» **Aufgabenstellung**
Gib die folgenden Einträge vollständig und Zeile für Zeile unverändert wieder, lass dabei aber die Bilder weg.

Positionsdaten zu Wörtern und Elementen
################
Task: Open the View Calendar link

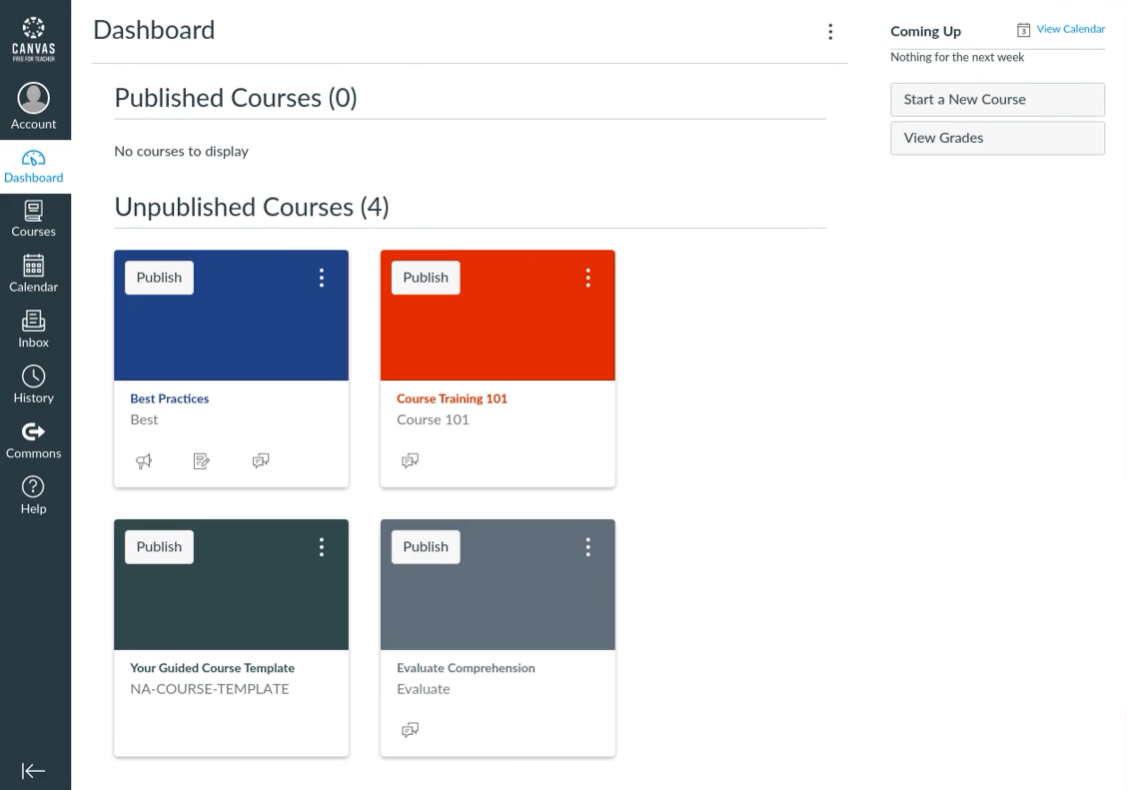Action: click(1070, 29)
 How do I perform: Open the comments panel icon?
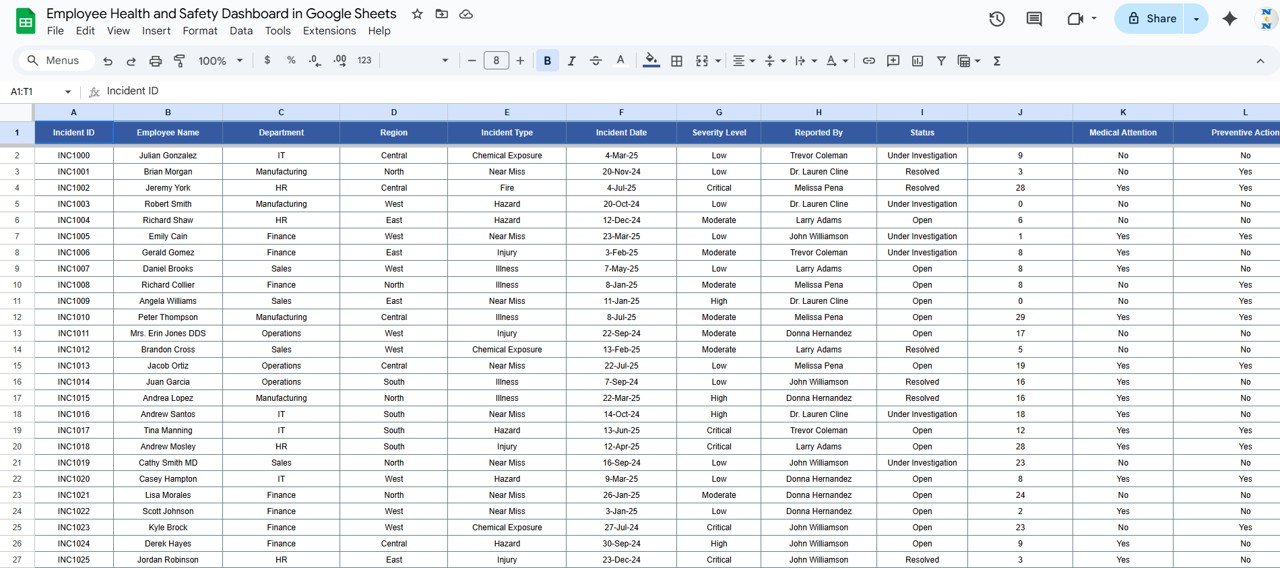tap(1034, 19)
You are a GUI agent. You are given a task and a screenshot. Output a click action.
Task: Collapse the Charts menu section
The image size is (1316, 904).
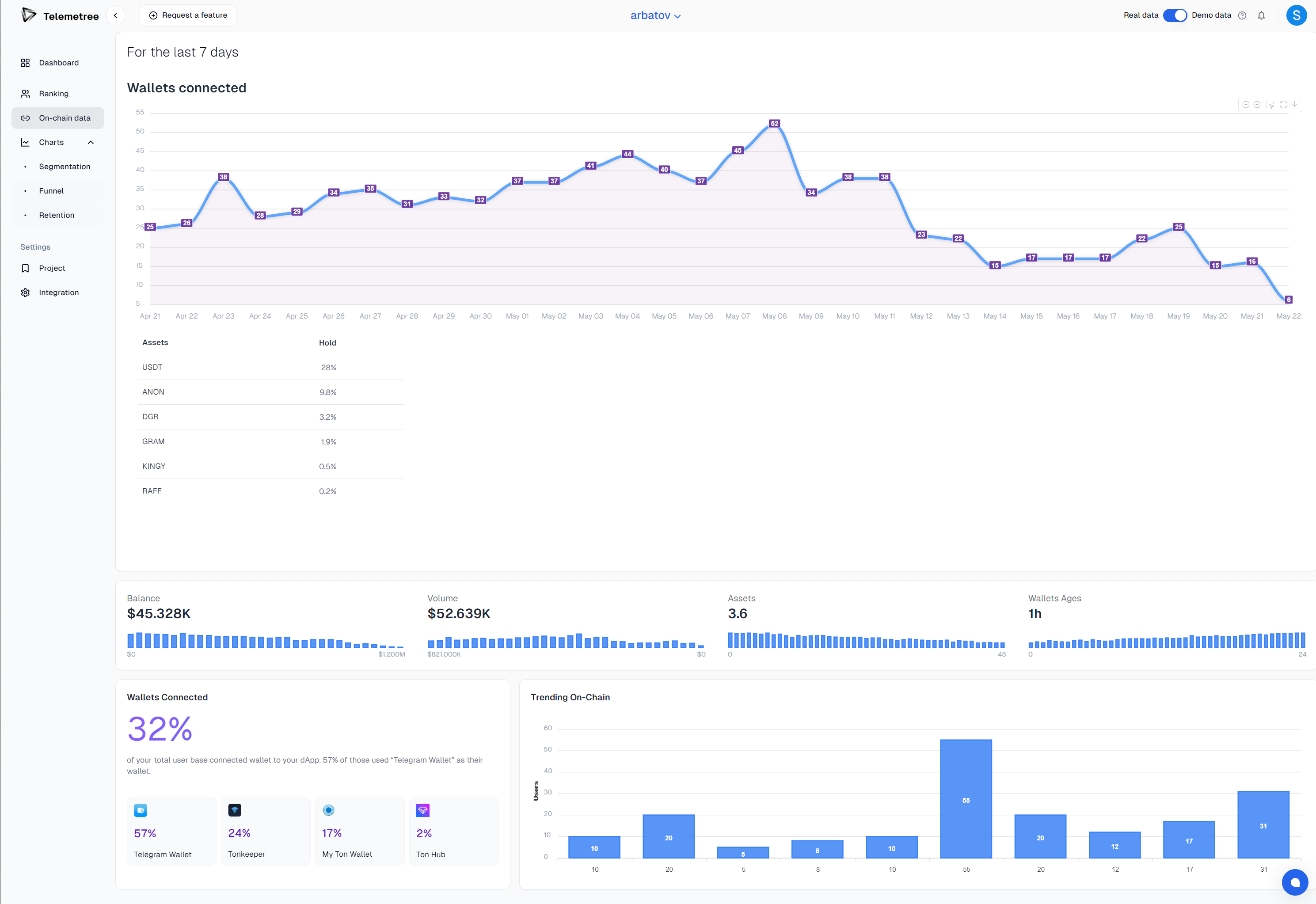click(x=91, y=143)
################
» **Lösung**
Task: Open the View Calendar link

Action: click(1070, 29)
 How do I perform: Open the comments panel icon?
tap(1034, 19)
You are a GUI agent. You are given a task and a screenshot. Output a click action.
Task: Collapse the Charts menu section
The image size is (1316, 904).
click(x=91, y=143)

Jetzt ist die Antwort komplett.